Op 30 augustus 2013 kwam staatssecretaris Fred Teeven van Veiligheid en Justitie met een wetsvoorstel dat het mogelijk moet maken dat deelname aan een terroristische organisatie automatisch leidt tot verlies van het Nederlanderschap. Daar de voorgestelde maatregelen niet mogen leiden tot staatloosheid, zullen ze in de praktijk uitsluitend van toepassing zijn op Nederlanders met een dubbele nationaliteit.[15]

Einde registratie dubbele nationaliteit Nederlanders[bewerken | brontekst bewerken]

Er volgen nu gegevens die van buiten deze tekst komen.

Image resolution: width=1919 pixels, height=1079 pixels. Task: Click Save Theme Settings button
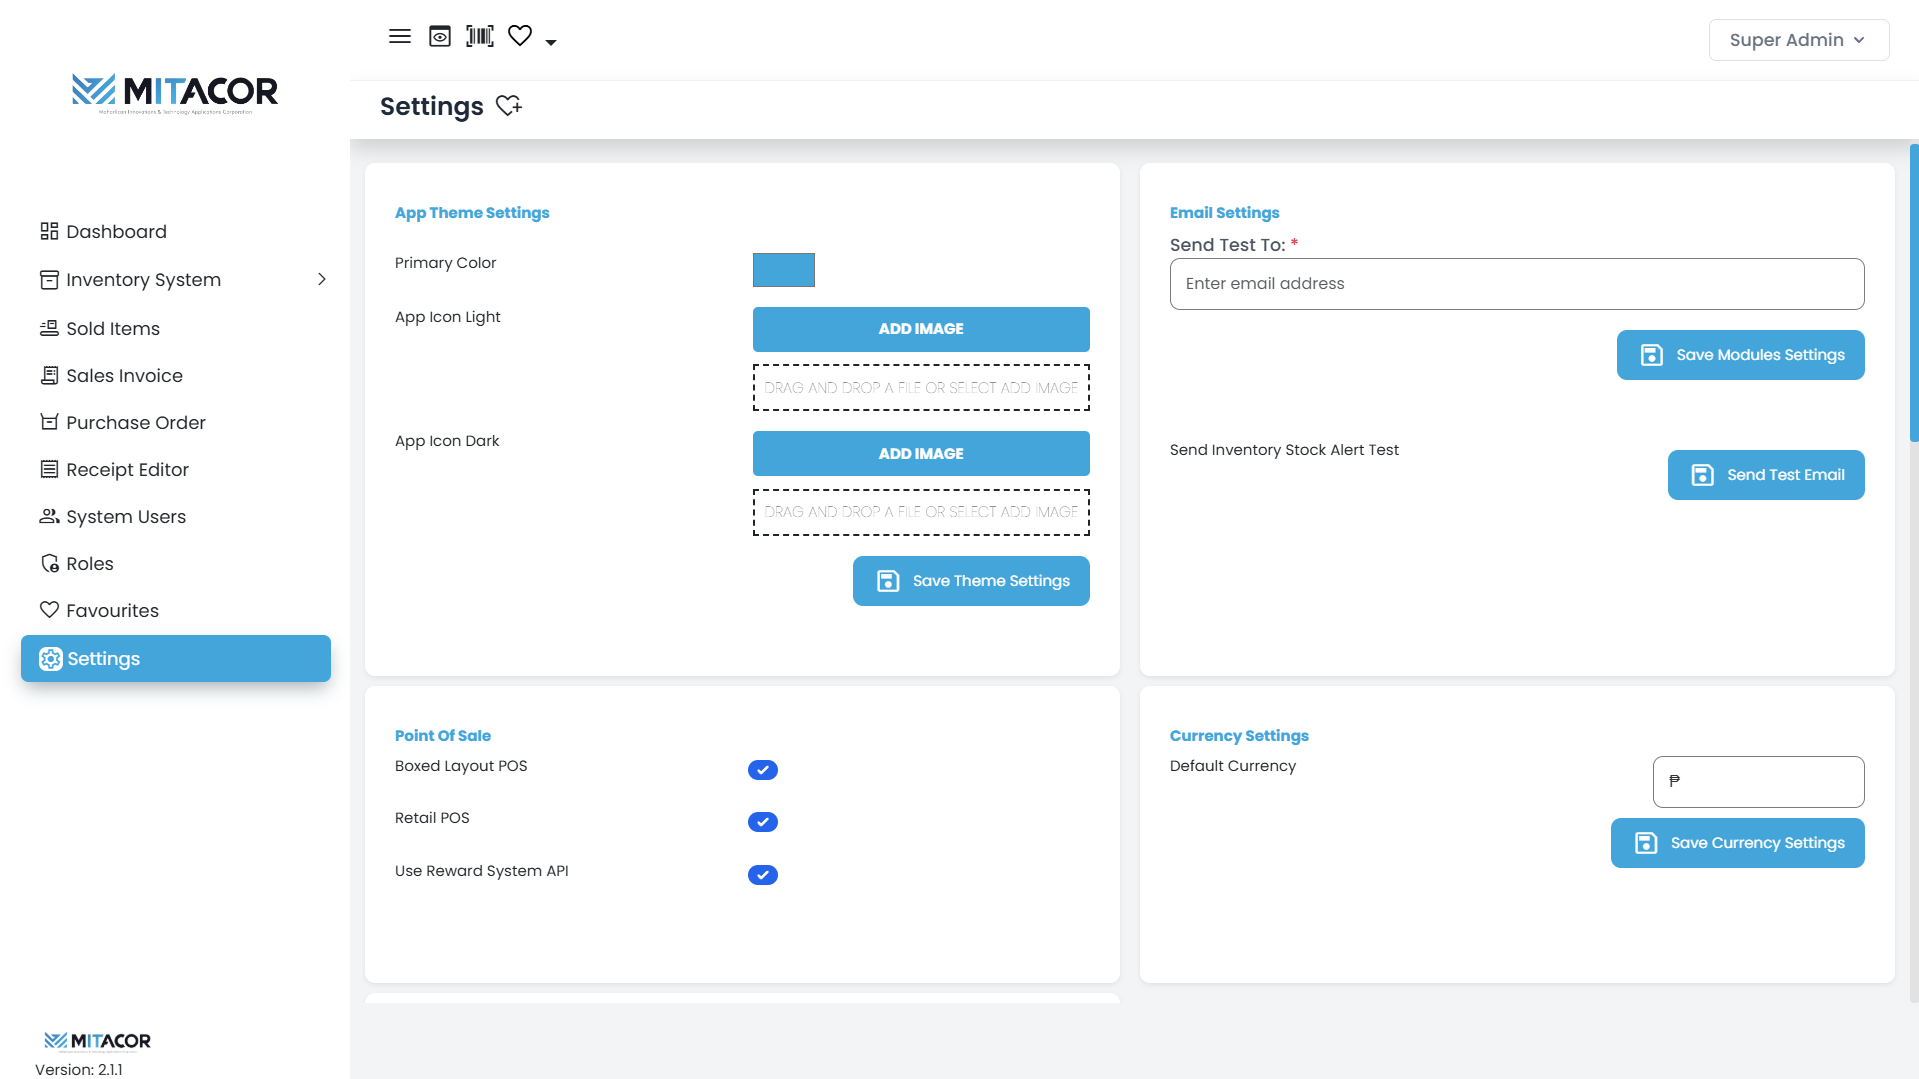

Bij de invoering van de Basisregistratie Personen (BRP) per 6 januari 2014 is de registratie van meerdere nationaliteiten afgeschaft voor Nederlanders. Van de personen waarbij al een registratie hiervan was opgenomen was in de Gemeentelijke basisadministratie persoonsgegevens (GBA) is de registratie van dubbele nationaliteiten bij Nederlanders beëindigd op 31 januari 2015.

Dubbele nationaliteit in Marokko[bewerken | brontekst bewerken]

Als emigratieland is Marokko gul met het toekennen van de nationaliteit aan afstammelingen van uitgeweken onderdanen. Deze gaat niet verloren als de betrokkene een andere nationaliteit verwerft, maar de Code de la Nationalité Marocaine laat in dat geval toe om afstand te doen en legt het zelfs op als een Marokkaan in een derde land een publieke functie opneemt. In de praktijk blijven deze bepalingen eerder dode letter.[6] Afstand doen wordt ontmoedigd door de wetgeving, die onder meer uitsluit dat niet-Marokkanen onroerend goed zouden erven van Marokkanen.

Ondanks het bezit van de dubbele nationaliteit kan het afleveren van paspoorten en visa problemen opleveren doordat bijkomende voorwaarden worden gesteld, zoals het voldoen aan de Marokkaanse namenlijst.